THE ALCHEMY OF COLLAGE: ARTISTS IRINA & SILVIU SZEKELY

THE ALCHEMY OF COLLAGE: ARTISTS IRINA & SILVIU SZEKELY

Art is not art if it doesn’t generate misrepresentation, confusion, anger or sarcasm

by Ellie Howard

It’s rare to find two artists that possess a connection as strong as artists Irina and Silviu Szekely, rarer still that those two separate minds can share the same artistic vision. Irina & Silviu Szekely have crafted an entire reality of their own, a world that integrates the whimsicalities of the sublime while paying homage to the grotesque. With sleight of hand, the artists create fantastical collages where magic has slipped through the crack of dawn and bewitched the day, casting a surreal haze of distortions and exaggerations over reality.

Speaking to the Romanian duo you quickly come to understand their disregard for the ‘everyday’. Staying true to the nonsensical nature of the Dadists, they resurrect the principles of surrealism in their neo-dada artwork. Portraits depict inanimate objects lending themselves to their human counterparts, surgically attached in surreal juxtapositions. And gothic manipulations of 19th-century portraits, whereby facial features are grossly distorted, explore the visual representations of magic realism outside of literature.

Intrigued by the enigmatic pair, we caught up with them to discuss the thought process behind their work.

KOD: How would you describe your artistic relationship?

I & S: There is a very strong bond between us, a closeness that could improperly be called friendship... partners, brothers, sisters, lovers, artists: these labels are far from capable to define and contextualise us... we prefer to jump from one identity to the other with a fine disregard for predetermined trajectories of any sort.

KOD: Your work revels in the darker, grotesque side of life. What are your influences?

I & S: We are naive enough to still be fascinated by things not yet known, roaming free on the dark side of the moon. What inspires us is the movement of unknown images, which blur the objects we think we know. Or, as Bataille put it, "It is clear that the world is purely parodic, in other words that each thing seen is the parody of another, or is the same thing in a deceptive form".

KOD: In that case, do you have any beliefs that you live by that filter into your work?

I & S: In accordance with our DADA upbringing, we strongly believe that:

Horses are often intimidated by fire

Spiders are extremely useful in reducing the quantity of flies

Steam is employed to great advantage for culinary purposes

The stings of bees are often more virulent than those of wasps

KOD: In the spirit of Dada – does your work aim to disorient your viewers or just show a new perspective?
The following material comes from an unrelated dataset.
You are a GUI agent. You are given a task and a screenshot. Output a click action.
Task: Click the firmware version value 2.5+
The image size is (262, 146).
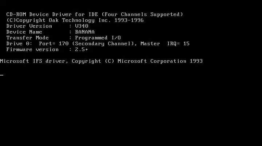coord(82,49)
I & S: We do not attach any predetermined aims or meanings to our works. The work happens to emerge and develop into its own existence. On the other hand, a new perspective can sometimes be disorienting, it may cause distress, repulsion or attraction, depending on the viewer’s own perspective based on an intimate ontological localisation in a certain point in time and space. We believe that art is not art if it doesn’t generate certain forms of misrepresentation, confusion, anger or sarcasm.

KOD: Some of your recent collages look like they are viewed through warped glass. Do you view the world this way?

I & S: Each individual existence is a distortion in itself, an alteration of the original shape of the building blocks of life. From this point of view, we are fundamentally behaving like a moving image, like an ever-evolving visible spectrum and ultimately we are a mere optical illusion experienced by another moving image. Seen from above and from within, we are the absolute otherness: a prefabricated and disjointed vision, a remotely operated mechanism.

KOD: Do you see a distortion or does the interpretation occur through your work?

I & S: We see distortions everywhere. Seeing the world like this is both funny and challenging. Take, for example, our Manipulation of Pollaiuolo's Portrait of a Young Woman: what can be more aesthetically challenging and intellectually rewarding than to compress a image into a unified and distorted interpretation, creating a whole new tradition of pictorial representations?

KOD: How do you know when a collage is done? 

I & S: We just know when to stop, when to say “enough with this”. A work is never thoroughly finished, at least not by our own hands. What we mean by this is that we always have to face a grey area of incompleteness, a disquieting feeling that something like an empty space is opening in front of us, beyond us, emanating an energy that we cannot actually control and that is making us aware of the fact that a new object has been brought into existence, a new reality is out there in the world.

KOD: Lastly, What is DADA to you?

DA-DA is the volatile simulacrum of NO-NO.

Dada is the eternal double negation of everything there is and ever will be. 

Dada is the ultra-fine detachable membrane incessantly inducing atomic rearrangements and alphabetic anagrams.

Dada has no future. All Dada followers are accidental clones marked with cryptic symbols.